Examples of ambiguity arising out of a decision process can be seen in the following situations:
- Processing vendor payments – where the back-office associate suspects an invoice to be fraudulent or duplicate, but does not have hard evidence or the time to conduct the necessary checks
- Insurance claims – where the claim examiner has a gut feel that the claim is dubious but does not have the ability to conduct a full investigation, for reasons of bandwidth, data not available in time or not fully investigated as it was a low value claim
- Other instances where there is sensitivity around the individual concerned and the organization does not want to risk an adverse reaction.
These are scenarios that we commonly encounter, however today, advancements in technology is helping enterprises turn a different chapter. With today’s smart detection techniques, we have seen implementation moving from a rule-based regime to a probabilistic prediction of anomalies – as I spoke about earlier here.

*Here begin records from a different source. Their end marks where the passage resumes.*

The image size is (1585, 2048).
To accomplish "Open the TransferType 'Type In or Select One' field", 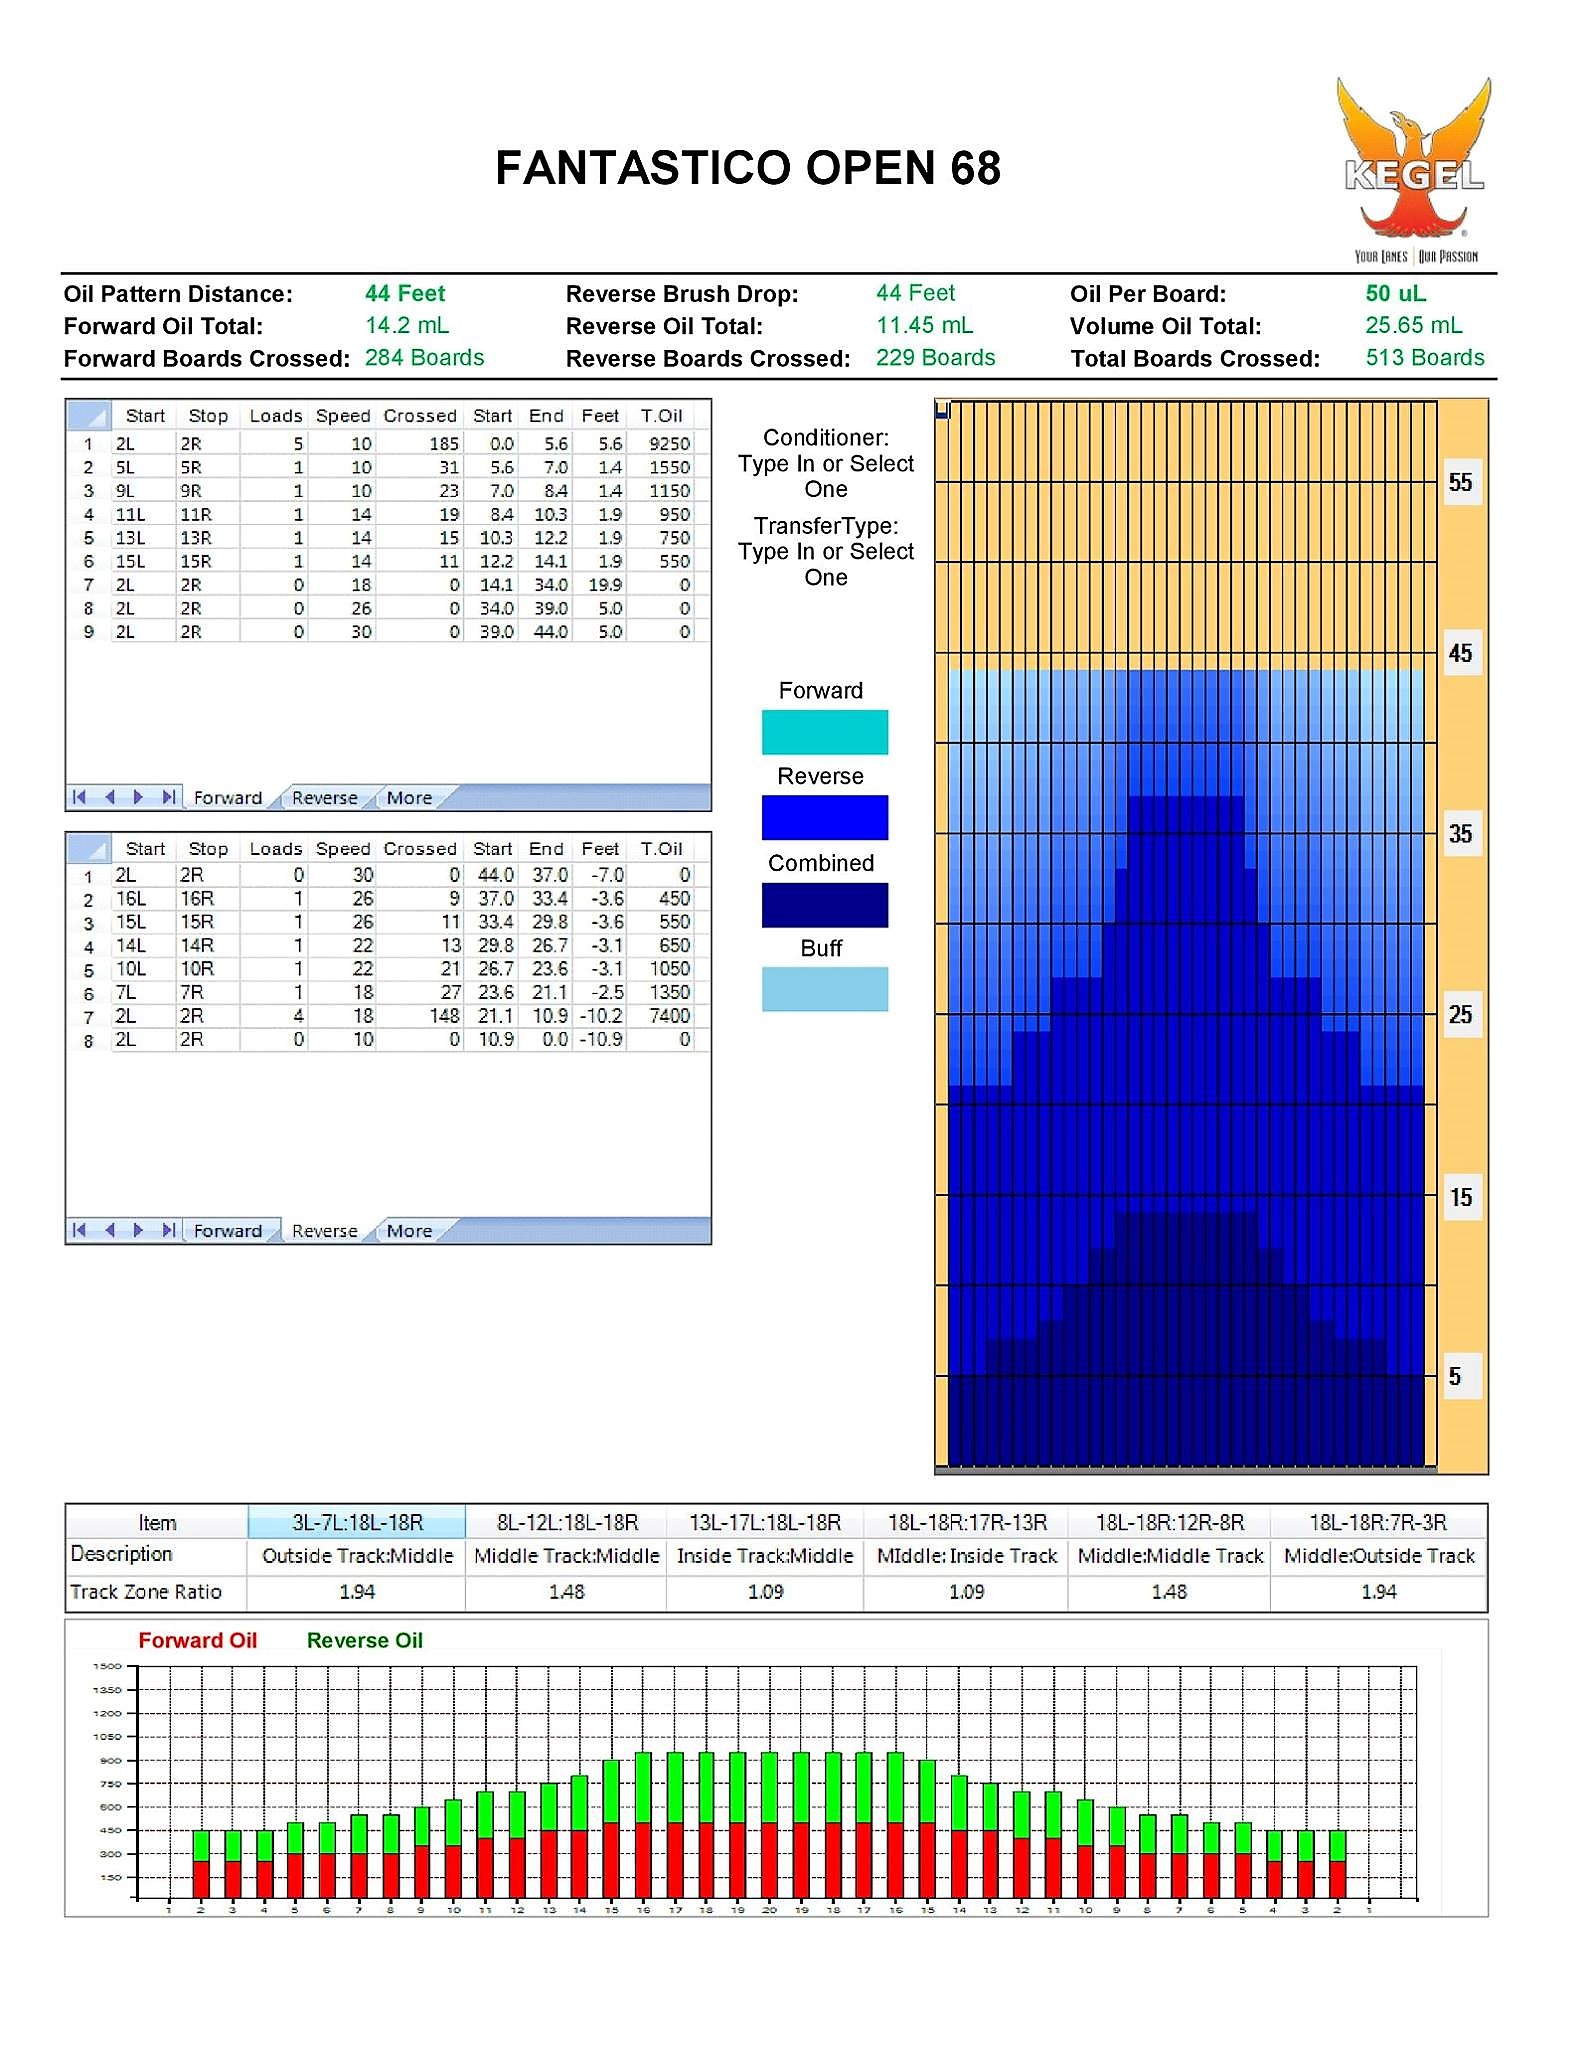I will (826, 564).
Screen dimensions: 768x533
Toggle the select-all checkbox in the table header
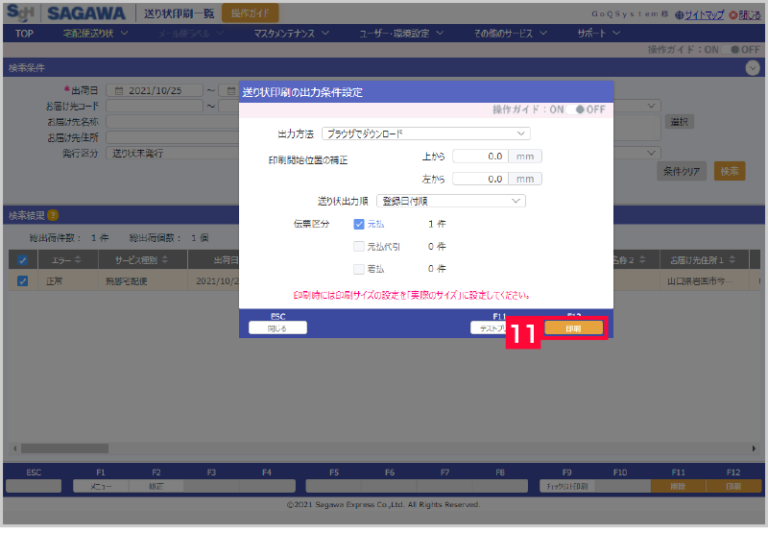click(x=22, y=260)
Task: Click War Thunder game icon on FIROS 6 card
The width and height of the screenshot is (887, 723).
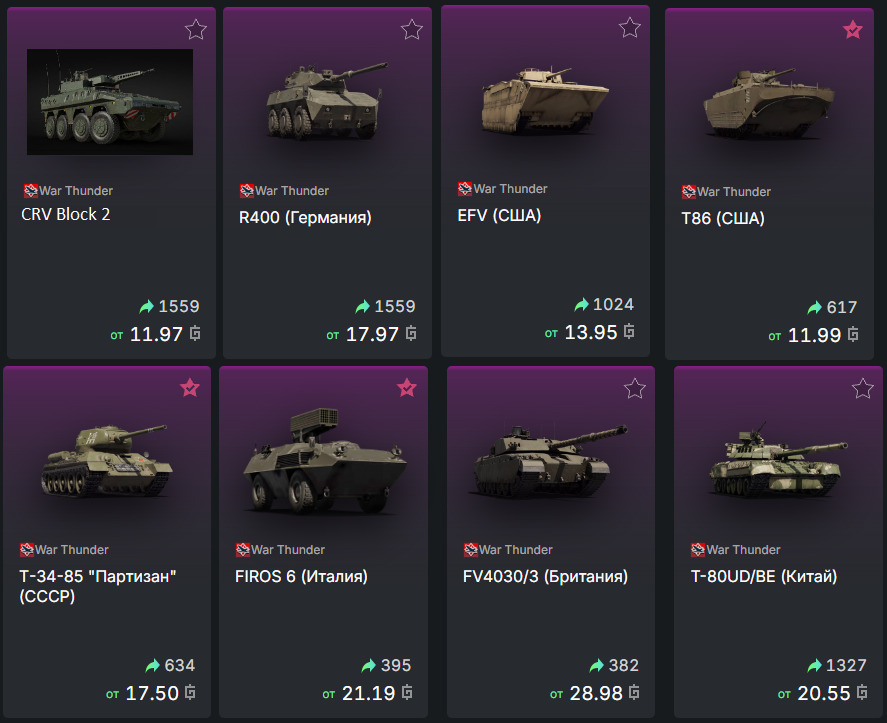Action: tap(243, 549)
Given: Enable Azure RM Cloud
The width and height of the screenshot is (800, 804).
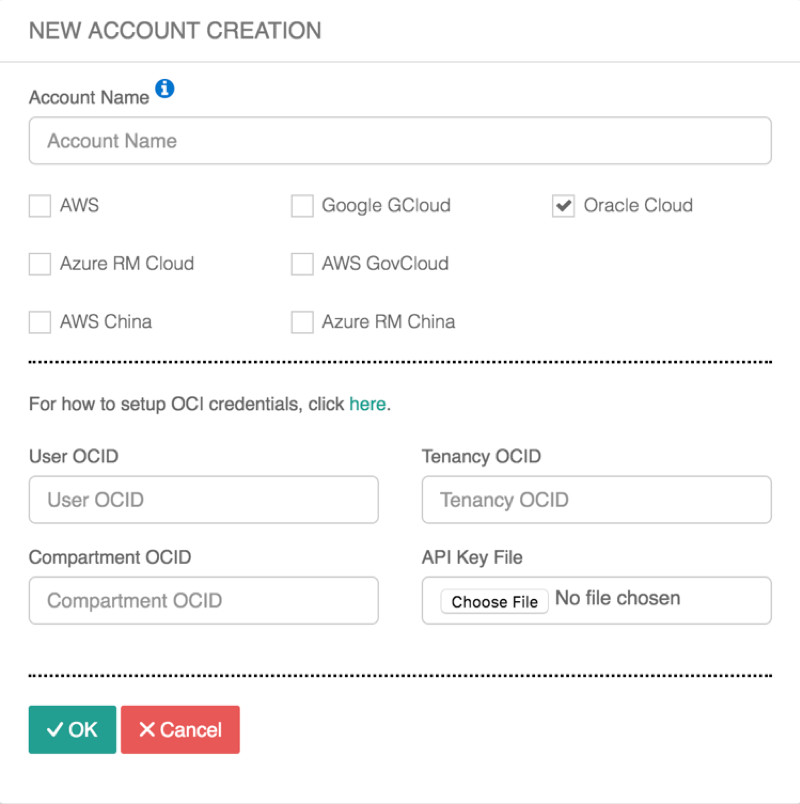Looking at the screenshot, I should click(39, 263).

In the above mentioned business scenarios, building an anomaly detection model that does not have a meaningful approach to handling the ‘unproven suspects‘ or ‘greys‘ could impact the predictive accuracy. We have seen that these ‘greys’ are typically handled in one of the following ways:
- Ignored greys from the analysis
- Assumed greys to be blacks (conservative stance – ‘Blacks’ denote the confirmed frauds)
- Assumed greys to be whites (assigned as the majority label – ‘Whites’ denote clean transactions)
All these options lead to loss of vital information and hence inferior decision making. To overcome this, we explored if there is a way to leverage the “two-state” nature of the grey set to build a better anomaly detection model, compared to the above-mentioned options. Essentially what we sought to do was to run a series of iterations and assume that the ‘grey’ data points could either be ‘blacks’ or ‘whites’ in each of these iterations and build this into our prediction model and then consolidate the results. The individual predictors could be any of the traditional classifiers.
The approach was implemented on three different datasets across three very different business domains. All three datasets contained a small number of known frauds and greys (under 1% each) and the remaining were normal / clean records.